Around 24% of South Africa’s population is fully vaccinated; Botswana has 20% of its population fully vaccinated.
Will it get a name?
Note: since this section ran on 26 November, the WHO has designated B1.1.529 a variant of concern, and named it Omicron.
The WHO has a formal system for deciding on COVID variants of interest and variants of concern – which are then given a Greek letter name, such as Alpha or Delta.
When medical organisations in member states of the WHO communicate news about potential variants of interest, the WHO reviews the data and decides whether to classify the new variants.
‘Variants of interest’ (VOIs) have to meet two criteria: first, they must have genetic mutations that are thought to (or confirmed to) make the virus more infectious, more severe, or more likely to escape immunity or current tests.
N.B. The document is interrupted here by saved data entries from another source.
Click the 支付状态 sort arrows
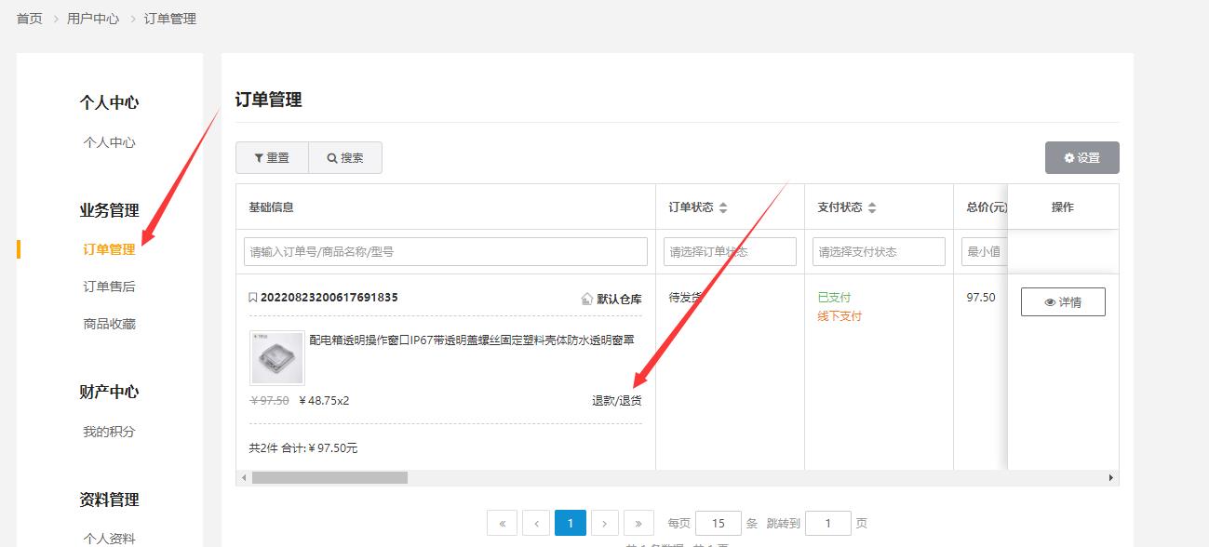Screen dimensions: 1209x547 pyautogui.click(x=872, y=207)
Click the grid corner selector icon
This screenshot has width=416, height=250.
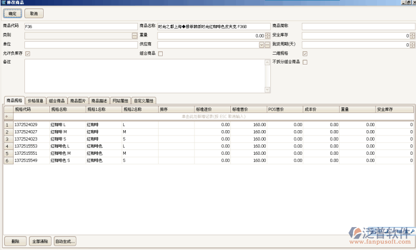8,109
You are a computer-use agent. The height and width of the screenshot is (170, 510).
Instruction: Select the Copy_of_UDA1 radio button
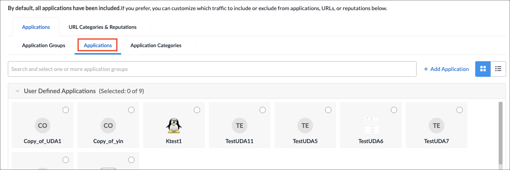click(x=66, y=110)
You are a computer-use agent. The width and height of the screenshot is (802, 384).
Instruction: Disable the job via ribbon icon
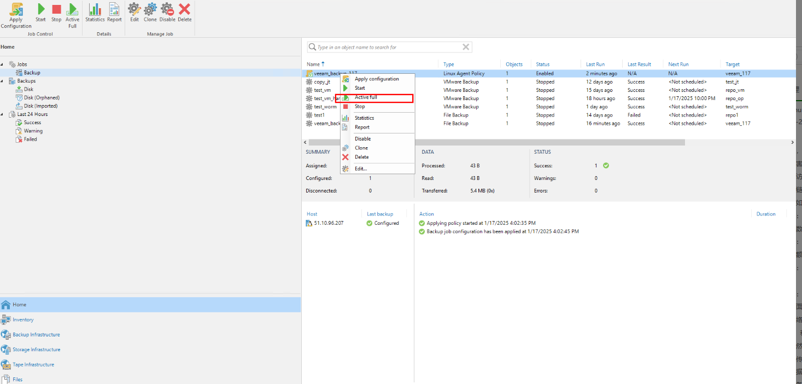[x=167, y=10]
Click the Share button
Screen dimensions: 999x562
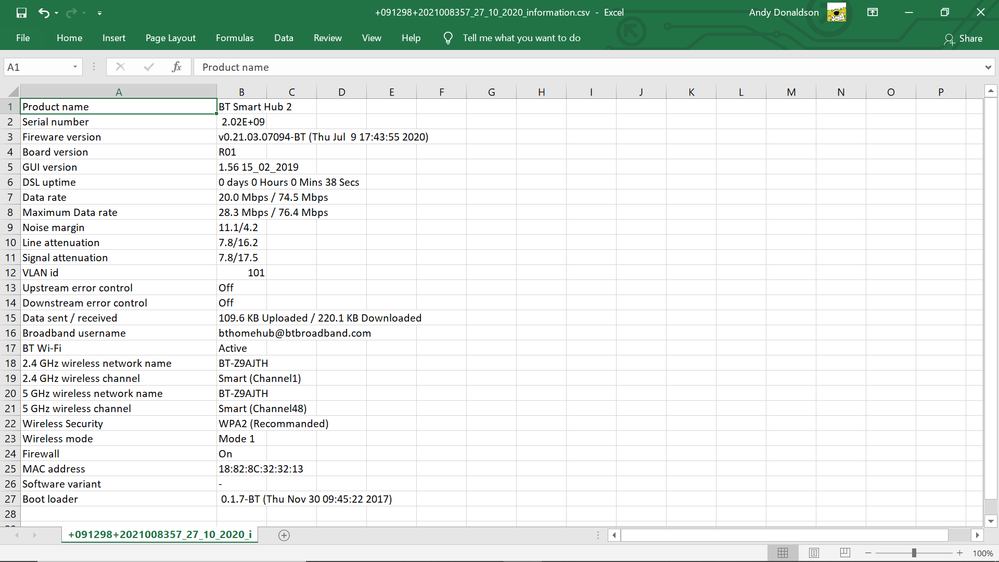(x=963, y=39)
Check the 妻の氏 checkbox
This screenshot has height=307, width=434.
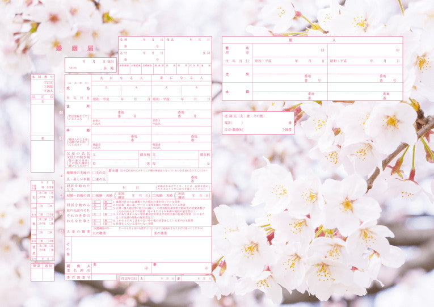(94, 179)
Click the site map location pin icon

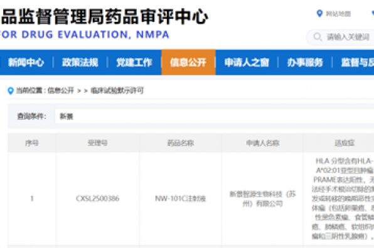(x=319, y=14)

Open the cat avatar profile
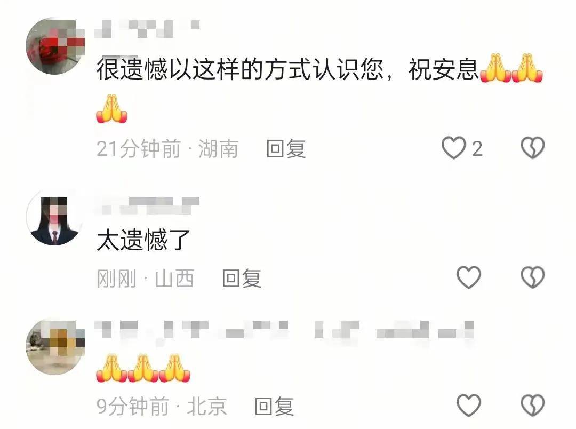pos(55,346)
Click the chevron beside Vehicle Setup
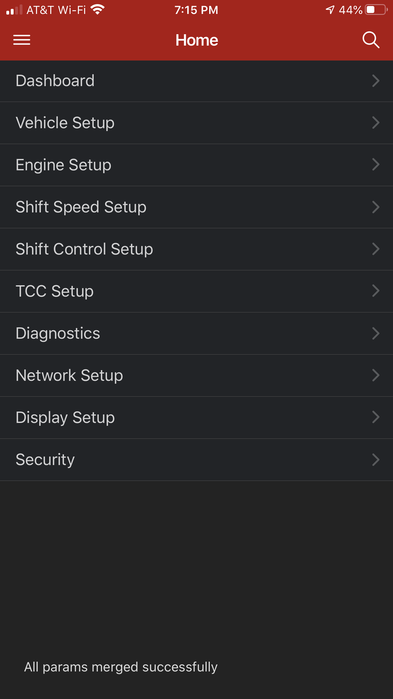393x699 pixels. click(376, 123)

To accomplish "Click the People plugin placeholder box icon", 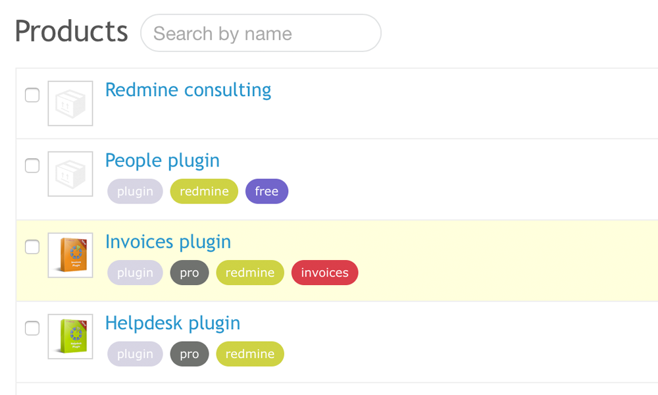I will 70,174.
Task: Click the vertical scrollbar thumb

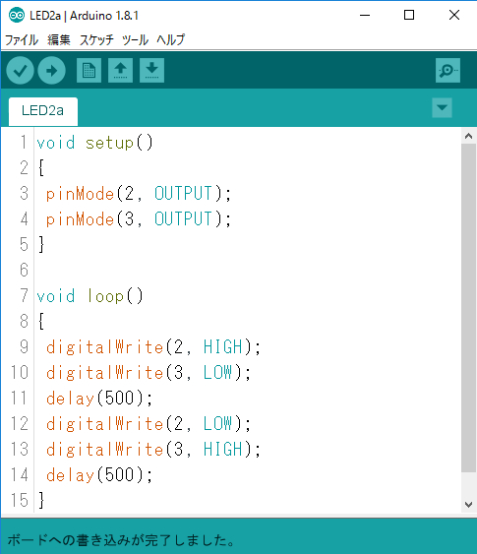Action: [468, 307]
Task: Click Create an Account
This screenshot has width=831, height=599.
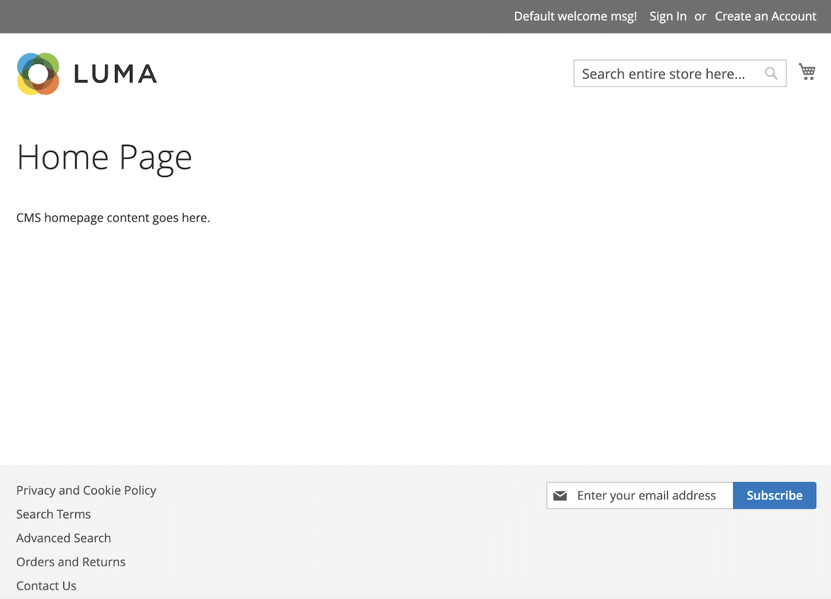Action: [x=765, y=16]
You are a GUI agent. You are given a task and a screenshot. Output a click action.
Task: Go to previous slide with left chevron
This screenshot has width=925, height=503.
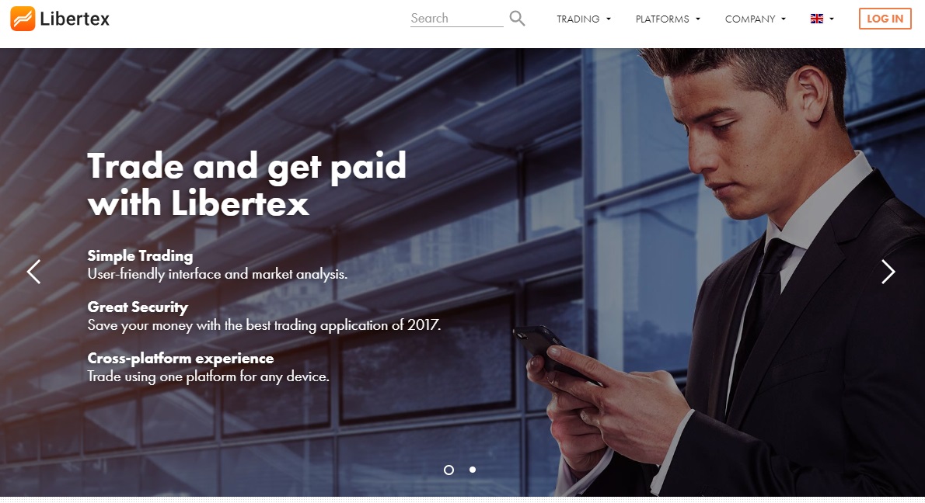(33, 272)
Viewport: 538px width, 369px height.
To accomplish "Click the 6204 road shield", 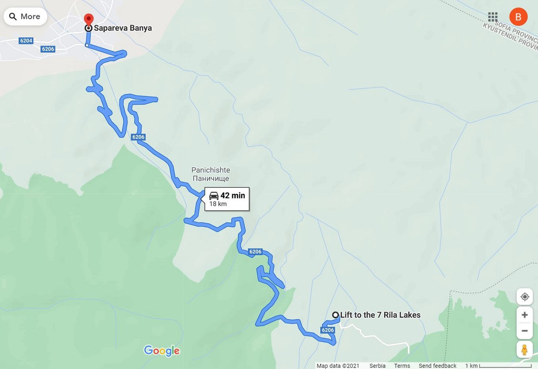I will 26,41.
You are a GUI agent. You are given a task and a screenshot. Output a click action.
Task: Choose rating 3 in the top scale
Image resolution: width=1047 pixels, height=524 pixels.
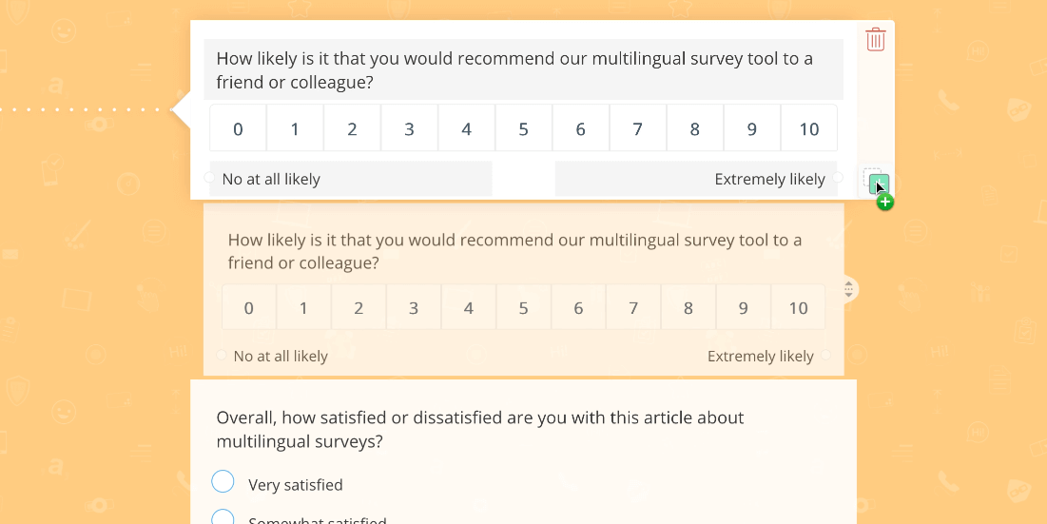[x=409, y=128]
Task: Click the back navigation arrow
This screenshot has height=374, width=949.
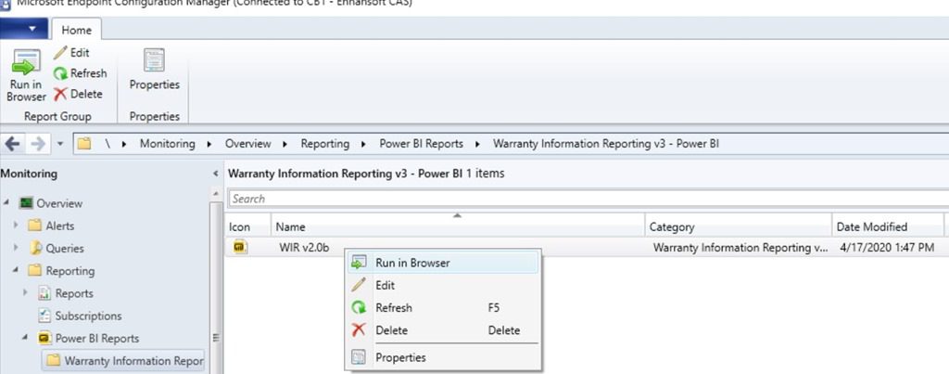Action: [x=14, y=144]
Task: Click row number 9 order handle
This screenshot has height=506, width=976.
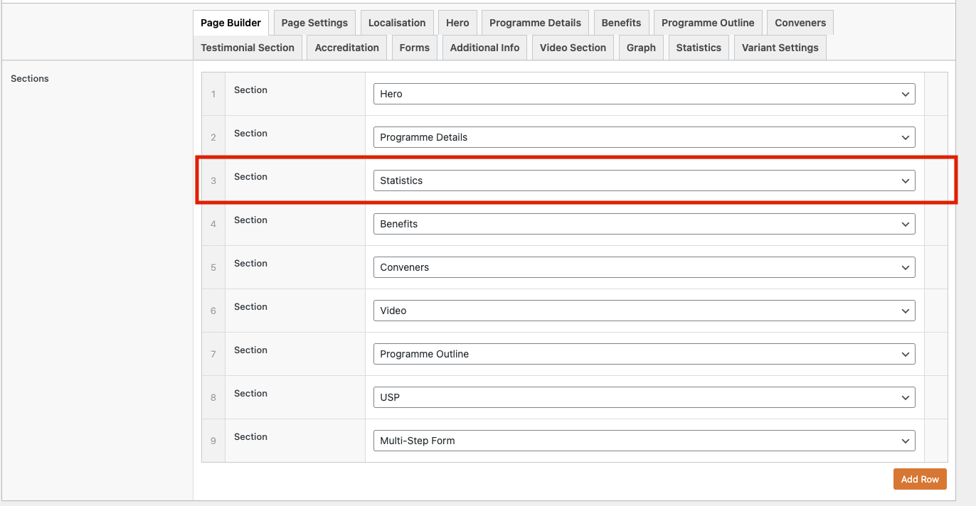Action: 213,441
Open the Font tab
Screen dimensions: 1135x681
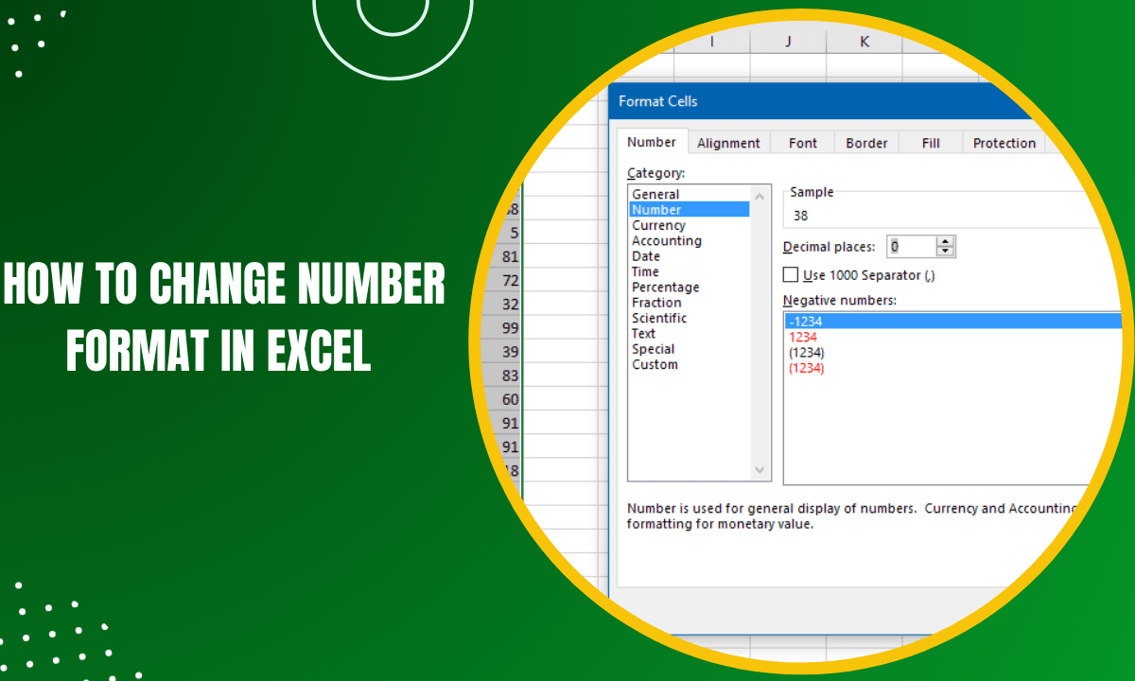coord(801,142)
Second, they must be shown to spread significantly in multiple countries.
‘Variants of concern’ (VOCs) have to meet the VOI definition, and have been shown globally to either be more infectious, more severe, or better at beating available public health measures.
B1.1.529 is currently a step below either of these categories – it’s a ‘variant under monitoring’. This means that the WHO has noted that it has genetic mutations that affect its characteristics, but there currently isn’t enough evidence of its spread to make it a VOI or VOC.
This could change quickly. If the WHO decides there’s enough evidence on B1.1.529 today, it will be given a name – likely Nu, the next letter in the Greek alphabet after Mu (the last variant of interest). If it doesn’t happen today, the WHO may still declare the strain a VOI when more evidence emerges.
“I would have thought it’s too early to call it a variant of concern because it hasn’t been shown to demonstrate at this stage that it’s acting differently in people,” says Senanayake.
“But I think it would at least be a variant of interest. But then if we start to get real-life clinical data of vaccinated people getting infected, higher infectiousness, or more aggressive or virulent disease, then it will become a variant of concern.”